Краснопей намеревался что-то сказать супруге, но, посмотрев на нее, потерянную и жалкую, лишь вздохнул и, накинув на плечи худую, рваную под мышками курмушку, вышел на подворье. Он надеялся, что на чистом воздухе полегчает на сердце и прежние, с ночи, видения отступят. Но этого не случилось, те не уходили, раскинутые по ближням весям, глядели со всех сторон на него. Куда бы он ни повернул голову, везде те же видения: и в темном небе, низко зависшем над землею, и на завалинке, подпирающей поскрипывающие ставни, пристроились настырные. Но стоило Краснопею закрыть глаза, как он не мог даже припомнить, о чем они поведали ему, только и удерживалось в памяти, что угрожали ему Божьей карой за грехи его, про которые он не хотел бы думать, что это грехи.

Ах, уж эти видения! Носятся перед глазами, чуру им нет, и не убежишь от них, не спрячешься, от собственного душевного неустройства они.

Краснопей подумал так и удивился. Про неустройство и слыхом не слыхивал, от лукавого, полагал, тот правит, поворачивает по-своему, если слаб человек…  Но он лишь удивился, а поменять в себе не сумел и все пребывал в несвойственном ему непокое, который ширился, укреплялся в сути своей, стремился вылиться во что-то угнетающее душу, невесть что нашептывающее ему. Он, кажется, мог бы и догадаться, о чем эти нашептывания, но почему-то противился возможному пониманию происходящего нынче в душе его.

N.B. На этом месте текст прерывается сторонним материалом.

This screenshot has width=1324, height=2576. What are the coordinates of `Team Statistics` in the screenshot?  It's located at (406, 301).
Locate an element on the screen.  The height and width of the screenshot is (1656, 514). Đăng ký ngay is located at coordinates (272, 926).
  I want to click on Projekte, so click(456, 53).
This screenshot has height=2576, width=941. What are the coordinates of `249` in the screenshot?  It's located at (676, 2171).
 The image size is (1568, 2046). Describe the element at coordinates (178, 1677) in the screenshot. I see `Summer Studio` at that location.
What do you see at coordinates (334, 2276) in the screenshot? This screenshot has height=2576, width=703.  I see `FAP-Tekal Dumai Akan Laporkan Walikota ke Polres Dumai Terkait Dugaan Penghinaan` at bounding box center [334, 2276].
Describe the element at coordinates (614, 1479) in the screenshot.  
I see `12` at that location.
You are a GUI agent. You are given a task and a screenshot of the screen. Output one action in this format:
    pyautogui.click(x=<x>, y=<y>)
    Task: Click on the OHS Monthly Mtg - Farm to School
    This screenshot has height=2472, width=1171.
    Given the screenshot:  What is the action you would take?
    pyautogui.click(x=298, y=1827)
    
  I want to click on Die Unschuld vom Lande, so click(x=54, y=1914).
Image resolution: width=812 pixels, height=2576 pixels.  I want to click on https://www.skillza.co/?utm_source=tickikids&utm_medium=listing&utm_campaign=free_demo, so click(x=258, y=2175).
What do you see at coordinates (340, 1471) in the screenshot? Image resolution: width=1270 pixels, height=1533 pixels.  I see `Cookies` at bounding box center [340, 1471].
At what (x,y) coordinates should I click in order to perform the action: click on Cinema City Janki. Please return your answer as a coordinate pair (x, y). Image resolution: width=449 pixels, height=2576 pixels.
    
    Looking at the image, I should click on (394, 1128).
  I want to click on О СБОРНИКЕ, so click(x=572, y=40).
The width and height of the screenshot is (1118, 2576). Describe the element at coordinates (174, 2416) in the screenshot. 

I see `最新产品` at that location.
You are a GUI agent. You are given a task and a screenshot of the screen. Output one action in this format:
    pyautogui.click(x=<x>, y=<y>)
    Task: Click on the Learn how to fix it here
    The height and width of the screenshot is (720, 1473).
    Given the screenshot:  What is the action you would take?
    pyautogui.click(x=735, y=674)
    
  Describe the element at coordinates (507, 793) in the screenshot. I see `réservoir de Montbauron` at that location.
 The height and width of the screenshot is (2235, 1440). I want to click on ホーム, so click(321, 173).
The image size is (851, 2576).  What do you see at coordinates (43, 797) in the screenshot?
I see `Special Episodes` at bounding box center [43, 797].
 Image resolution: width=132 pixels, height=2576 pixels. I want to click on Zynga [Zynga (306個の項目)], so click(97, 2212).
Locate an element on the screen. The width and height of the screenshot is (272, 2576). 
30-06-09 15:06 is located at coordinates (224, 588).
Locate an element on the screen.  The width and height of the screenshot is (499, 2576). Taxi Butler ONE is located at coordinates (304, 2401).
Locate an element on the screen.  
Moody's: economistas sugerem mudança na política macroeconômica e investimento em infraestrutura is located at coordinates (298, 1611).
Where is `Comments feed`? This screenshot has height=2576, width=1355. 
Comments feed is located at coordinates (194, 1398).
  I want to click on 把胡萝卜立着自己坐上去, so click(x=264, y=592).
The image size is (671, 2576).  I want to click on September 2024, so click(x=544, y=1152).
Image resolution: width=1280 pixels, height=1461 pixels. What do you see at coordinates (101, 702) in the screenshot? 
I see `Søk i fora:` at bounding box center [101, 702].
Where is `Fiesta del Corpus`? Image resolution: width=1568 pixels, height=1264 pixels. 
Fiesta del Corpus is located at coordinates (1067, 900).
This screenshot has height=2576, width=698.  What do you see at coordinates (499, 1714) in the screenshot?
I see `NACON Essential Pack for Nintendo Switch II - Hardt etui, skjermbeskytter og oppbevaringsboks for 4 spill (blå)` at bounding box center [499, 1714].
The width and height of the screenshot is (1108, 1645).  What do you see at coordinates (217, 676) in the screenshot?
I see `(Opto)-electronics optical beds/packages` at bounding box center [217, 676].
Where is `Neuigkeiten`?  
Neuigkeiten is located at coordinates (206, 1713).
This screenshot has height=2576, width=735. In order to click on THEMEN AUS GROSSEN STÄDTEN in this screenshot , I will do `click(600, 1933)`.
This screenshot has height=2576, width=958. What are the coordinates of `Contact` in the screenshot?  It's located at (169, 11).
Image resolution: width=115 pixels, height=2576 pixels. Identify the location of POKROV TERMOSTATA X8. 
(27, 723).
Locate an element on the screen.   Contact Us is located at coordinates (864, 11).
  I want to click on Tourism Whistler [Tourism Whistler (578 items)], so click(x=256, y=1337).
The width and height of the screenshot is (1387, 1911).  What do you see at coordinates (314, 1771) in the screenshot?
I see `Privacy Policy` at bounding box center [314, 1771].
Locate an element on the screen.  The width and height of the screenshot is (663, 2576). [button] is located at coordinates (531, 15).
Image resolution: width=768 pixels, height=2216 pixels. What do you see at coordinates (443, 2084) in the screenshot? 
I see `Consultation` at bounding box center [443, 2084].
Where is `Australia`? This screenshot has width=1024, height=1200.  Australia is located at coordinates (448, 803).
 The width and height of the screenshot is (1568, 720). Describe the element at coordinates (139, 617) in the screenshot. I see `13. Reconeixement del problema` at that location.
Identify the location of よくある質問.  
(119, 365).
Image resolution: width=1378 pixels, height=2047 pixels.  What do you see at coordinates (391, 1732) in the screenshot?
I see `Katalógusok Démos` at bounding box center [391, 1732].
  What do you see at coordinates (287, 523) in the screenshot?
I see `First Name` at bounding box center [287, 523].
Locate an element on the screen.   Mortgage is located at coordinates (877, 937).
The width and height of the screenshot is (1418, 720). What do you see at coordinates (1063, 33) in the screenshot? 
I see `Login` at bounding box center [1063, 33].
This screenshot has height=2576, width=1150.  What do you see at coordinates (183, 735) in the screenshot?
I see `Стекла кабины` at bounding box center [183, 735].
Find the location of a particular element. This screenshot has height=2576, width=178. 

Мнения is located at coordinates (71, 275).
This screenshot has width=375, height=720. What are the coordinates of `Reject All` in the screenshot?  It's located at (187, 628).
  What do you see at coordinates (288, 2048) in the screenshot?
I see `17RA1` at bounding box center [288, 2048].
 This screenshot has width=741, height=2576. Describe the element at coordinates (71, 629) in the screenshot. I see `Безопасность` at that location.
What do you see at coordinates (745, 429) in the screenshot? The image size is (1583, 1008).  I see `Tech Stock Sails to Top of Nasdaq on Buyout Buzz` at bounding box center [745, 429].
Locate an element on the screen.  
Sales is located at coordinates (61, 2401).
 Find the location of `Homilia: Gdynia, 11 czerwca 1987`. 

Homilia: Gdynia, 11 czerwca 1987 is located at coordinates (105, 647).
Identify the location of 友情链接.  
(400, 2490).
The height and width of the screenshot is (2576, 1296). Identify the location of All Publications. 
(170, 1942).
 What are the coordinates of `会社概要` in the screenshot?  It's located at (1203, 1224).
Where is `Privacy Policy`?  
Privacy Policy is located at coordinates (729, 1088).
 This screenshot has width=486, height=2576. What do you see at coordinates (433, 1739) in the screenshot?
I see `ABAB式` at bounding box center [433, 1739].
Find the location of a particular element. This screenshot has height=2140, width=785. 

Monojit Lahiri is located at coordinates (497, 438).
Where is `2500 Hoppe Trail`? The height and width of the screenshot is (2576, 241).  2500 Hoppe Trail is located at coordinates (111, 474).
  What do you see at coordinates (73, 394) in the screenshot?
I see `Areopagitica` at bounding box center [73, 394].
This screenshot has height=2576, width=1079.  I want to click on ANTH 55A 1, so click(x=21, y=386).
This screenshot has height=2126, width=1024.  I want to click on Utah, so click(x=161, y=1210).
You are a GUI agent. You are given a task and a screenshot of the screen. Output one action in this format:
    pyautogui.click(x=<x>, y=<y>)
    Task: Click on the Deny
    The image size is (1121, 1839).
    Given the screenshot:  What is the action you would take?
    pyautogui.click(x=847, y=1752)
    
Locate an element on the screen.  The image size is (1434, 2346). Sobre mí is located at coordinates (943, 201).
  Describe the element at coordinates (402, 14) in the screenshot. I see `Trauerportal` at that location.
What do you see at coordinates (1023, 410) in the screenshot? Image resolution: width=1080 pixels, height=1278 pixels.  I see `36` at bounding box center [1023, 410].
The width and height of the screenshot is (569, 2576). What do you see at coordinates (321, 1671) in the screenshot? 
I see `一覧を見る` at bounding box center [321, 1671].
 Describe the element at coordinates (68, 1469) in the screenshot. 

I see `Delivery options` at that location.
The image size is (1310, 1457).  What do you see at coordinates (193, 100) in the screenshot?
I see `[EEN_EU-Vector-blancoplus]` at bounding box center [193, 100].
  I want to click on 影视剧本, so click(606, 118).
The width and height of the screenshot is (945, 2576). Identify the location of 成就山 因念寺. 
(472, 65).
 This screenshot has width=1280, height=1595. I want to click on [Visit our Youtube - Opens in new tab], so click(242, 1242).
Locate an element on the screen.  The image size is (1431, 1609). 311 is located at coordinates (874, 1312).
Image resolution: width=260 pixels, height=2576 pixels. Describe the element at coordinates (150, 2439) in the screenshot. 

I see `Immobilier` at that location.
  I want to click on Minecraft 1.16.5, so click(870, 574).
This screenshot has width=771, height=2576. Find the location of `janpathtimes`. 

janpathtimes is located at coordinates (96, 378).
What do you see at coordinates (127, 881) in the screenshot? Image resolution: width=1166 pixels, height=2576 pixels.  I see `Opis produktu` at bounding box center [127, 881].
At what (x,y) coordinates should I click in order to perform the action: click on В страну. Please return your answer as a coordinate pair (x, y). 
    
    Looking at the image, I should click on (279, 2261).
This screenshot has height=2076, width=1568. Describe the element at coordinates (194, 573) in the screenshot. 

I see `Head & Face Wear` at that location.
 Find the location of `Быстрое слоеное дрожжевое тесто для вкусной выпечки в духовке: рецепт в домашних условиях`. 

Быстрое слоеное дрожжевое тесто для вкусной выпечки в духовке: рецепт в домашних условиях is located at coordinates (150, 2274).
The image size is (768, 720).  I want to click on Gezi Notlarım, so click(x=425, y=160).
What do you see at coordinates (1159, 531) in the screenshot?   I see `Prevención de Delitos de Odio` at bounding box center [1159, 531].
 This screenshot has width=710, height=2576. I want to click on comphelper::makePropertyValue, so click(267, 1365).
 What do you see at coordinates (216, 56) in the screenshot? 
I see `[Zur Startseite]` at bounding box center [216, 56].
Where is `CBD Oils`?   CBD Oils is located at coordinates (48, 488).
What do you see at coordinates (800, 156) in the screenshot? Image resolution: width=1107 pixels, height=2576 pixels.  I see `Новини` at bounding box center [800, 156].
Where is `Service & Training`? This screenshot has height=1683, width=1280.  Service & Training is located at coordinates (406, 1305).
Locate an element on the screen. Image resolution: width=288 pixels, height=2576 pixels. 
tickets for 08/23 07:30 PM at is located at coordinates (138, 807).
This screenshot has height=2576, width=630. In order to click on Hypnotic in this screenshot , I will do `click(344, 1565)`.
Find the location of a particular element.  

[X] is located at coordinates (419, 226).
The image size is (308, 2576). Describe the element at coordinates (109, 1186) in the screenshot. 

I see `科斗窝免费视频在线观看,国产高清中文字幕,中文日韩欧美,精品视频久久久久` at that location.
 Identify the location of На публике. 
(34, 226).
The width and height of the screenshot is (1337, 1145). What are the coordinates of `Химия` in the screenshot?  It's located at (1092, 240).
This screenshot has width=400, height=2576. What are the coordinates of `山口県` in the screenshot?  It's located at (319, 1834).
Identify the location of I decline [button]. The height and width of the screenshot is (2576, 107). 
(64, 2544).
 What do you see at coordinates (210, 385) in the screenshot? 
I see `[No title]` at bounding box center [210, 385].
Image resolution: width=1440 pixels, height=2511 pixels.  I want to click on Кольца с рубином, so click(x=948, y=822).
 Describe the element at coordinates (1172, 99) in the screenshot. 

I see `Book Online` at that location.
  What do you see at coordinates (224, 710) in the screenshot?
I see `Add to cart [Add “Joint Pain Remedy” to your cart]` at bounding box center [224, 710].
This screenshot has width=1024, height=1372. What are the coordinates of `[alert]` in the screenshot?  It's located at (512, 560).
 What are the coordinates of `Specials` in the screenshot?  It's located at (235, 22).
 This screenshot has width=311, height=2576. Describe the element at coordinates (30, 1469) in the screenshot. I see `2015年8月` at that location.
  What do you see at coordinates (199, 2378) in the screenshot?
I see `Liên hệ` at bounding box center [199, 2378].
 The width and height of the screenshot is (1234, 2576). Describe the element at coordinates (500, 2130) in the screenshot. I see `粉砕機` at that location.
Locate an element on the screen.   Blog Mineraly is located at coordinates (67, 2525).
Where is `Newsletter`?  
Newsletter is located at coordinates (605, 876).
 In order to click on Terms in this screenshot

Краснопей недолго слонялся по собственному необширному подворью с покривившимися сараюхами и подряхлевшими заборчиками, исхудалость их не скроешь и под снежной опушью, зашел в избу и, переступая через пацанву, а она спала на полу, разметав руки и даже во сне воюя, двинулся к переднему углу, где висел на тонком черном шнурке вырванный из книги желтый лист бумаги с ободранными и чуть сксобоченными углами, словно бы побывал в горячей передряге, но счастливо избежал худшего. На листе оказался изображен узкоголовый человек с низким гладким лбом и с хитрыми лисьими глазками. Краснопей посмотрел на него и опустился на судучок, что стоял тут же с туго перетянутыми железными пластинами, как если бы ржавыми метинами. Он с минуту посидел на сундучке, поднялся, открыл крышку. В сунудчке ничего не было, кроме пожелтевших вырезок из старых газет с фотографиями тогдашних лидеров страны. Краснопей, кажется, и не знал, для чего хранил их. Впрочем, как сказать…  А вдруг опять поменяется в жизни? И он тогда воскликнет: «Я еще ничего, соображаю!..» Краснопей пристально вглядывался в посмурневшие лица бывших правителей страны, точно бы стремясь отыскать в них нечто, что сказало бы: они понимает его душевное состояние и готовы посочувствовать ему, однако ж ничего такого не отыскал, и огорченно вздохнул. Он уже собирался спрятать газетные вырезки и закрыть сундук на замок, что висел ржавый и тихонько позвенькивал, но стоило наклониться, как услышал чей-то голос, невесть кому принадлежащий, а скорее, тому кто смотрел на него из темного угла, рыжеволосый и злой.

— Так-то ты служишь новой власти, — будто де сказал тот, насмешливо прищурившись. — Да врешь ты все, и веры тебе ни на грош. Так что, умри, несчастный!